BU News Service
The Department of Education selected Northeastern University and seven other colleges to participate in the Educational Quality through Innovation Partnerships (EQUIP) program, which will offer students access to federal financial aid to enroll in professional programs offered by non-traditional education providers in collaboration with universities.
Northeastern will launch the new Bachelor of Science in Advanced Manufacturing program this spring for 20-50 General Electric employees and then roll out the program for students in Fall 2017, according to their website.
Faculty from Northeastern will conduct online courses, while GE will evaluate students based on assignments designed to assess practical performance. The university will offer a short-term certificate that can be combined with the Bachelor of Science in Advanced Manufacturing and other majors in the STEM category through the Lowell Institute School.
The EQUIP program will fund the university to be able to offer the three-year bachelor’s degree at $10,000 per year. The American Council on Education will oversee quality assurance for the program.
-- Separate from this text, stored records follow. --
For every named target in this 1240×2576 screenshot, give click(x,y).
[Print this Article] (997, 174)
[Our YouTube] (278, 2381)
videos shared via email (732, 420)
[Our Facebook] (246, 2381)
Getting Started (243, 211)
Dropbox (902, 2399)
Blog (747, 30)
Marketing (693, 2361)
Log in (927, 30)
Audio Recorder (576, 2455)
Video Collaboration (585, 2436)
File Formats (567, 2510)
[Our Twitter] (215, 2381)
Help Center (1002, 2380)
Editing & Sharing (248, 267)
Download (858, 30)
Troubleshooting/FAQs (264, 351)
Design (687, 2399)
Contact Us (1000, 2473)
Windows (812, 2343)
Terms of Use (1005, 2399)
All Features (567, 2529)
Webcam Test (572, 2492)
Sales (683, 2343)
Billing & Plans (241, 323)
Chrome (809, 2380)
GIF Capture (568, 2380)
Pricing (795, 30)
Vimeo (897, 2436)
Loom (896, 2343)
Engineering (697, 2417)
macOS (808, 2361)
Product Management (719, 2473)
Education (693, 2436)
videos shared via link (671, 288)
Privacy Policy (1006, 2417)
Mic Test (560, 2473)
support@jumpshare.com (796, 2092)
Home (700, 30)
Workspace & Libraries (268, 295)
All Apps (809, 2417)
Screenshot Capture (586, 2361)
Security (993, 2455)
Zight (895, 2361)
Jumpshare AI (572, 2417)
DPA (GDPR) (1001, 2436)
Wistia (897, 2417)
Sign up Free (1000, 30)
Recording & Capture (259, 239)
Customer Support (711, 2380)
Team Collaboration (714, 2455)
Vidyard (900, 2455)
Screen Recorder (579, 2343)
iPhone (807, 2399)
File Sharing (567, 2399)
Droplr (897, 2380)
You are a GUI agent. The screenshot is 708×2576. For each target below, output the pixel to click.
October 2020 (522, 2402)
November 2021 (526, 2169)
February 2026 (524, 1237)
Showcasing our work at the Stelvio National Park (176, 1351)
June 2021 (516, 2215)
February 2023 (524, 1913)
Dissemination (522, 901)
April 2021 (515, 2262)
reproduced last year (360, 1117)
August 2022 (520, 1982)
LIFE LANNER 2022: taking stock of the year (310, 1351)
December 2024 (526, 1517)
“We are pleased to join with Northeastern and GE in such an important effort to expand access to higher education and increase the ways nontraditional learners have of gaining post-secondary degrees and credentials,” Molly Colbert Broad, ACE president, said.
The new Bachelors program carries forward Northeastern’s tradition of offering practice-oriented programs like Level which is a data analytics professional program and ALIGN, a graduate program which helps students transition to industries despite not having the required undergraduate degrees or work experience.
“We believe that forward-thinking colleges and universities and new providers of education can drive increases in postsecondary access, quality, affordability and completion,” Ted Mitchell,Under Secretary of Education, said at the announcement of selected partnerships. “Unfortunately, in too many cases, low-income students have been unable to afford to go to these programs, in part because they can’t access federal financial aid to attend. EQUIP sites aim to rectify that.”
President of Northeastern University Joseph Aoun said in a statement that non-traditional learners are becoming the majority.
“If we do not take care of them, we are facing a gap in the nation. And in this respect, Northeastern decided to work with GE to codevelop, curate, and credential an Advanced Manufacturing degree,” he said.
Alongside the Bachelor’s in Advanced manufacturing, Northeastern is working on building a Master’s degree. The outcome of the current program was very simple Aoun said — it’s jobs.
“Once the students finish, once the learners finish, they have to be job-ready. And how are we going to certify it? Precisely by working from day one with the employers,” Aoun said.